▶ [Exercise]
Return the following lines verbatim, beginning with the line that contains "Close the Electronic Billing Setup window" and ending with the line that contains "pos(249,73)", both included.

▶ [Items]
+ + +

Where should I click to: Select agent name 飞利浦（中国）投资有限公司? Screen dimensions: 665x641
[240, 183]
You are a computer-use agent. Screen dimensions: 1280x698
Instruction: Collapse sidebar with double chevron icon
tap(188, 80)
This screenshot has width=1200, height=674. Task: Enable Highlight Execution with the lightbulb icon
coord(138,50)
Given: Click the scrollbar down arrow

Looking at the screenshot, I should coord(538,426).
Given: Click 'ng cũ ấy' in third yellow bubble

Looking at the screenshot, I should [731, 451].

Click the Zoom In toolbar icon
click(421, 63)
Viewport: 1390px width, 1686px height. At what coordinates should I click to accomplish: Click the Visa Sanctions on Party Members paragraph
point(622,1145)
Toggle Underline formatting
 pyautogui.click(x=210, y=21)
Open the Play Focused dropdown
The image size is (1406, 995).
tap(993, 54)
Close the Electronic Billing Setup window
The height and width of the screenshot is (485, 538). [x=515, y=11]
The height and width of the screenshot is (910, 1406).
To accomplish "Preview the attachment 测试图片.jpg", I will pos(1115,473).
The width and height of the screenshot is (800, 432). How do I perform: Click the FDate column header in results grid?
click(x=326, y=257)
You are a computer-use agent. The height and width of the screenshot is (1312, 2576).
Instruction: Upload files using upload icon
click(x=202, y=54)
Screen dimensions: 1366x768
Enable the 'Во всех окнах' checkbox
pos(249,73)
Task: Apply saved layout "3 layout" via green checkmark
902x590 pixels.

+ + +

▶ [Reply]
Close the Electronic Billing Setup window
The height and width of the screenshot is (485, 538). [x=515, y=11]
The height and width of the screenshot is (910, 1406).
To accomplish "Preview the attachment 测试图片.jpg", I will pos(1115,473).
The width and height of the screenshot is (800, 432). How do I perform: Click the FDate column header in results grid?
click(x=326, y=257)
You are a computer-use agent. The height and width of the screenshot is (1312, 2576).
Instruction: Upload files using upload icon
click(x=202, y=54)
Screen dimensions: 1366x768
Enable the 'Во всех окнах' checkbox
pos(249,73)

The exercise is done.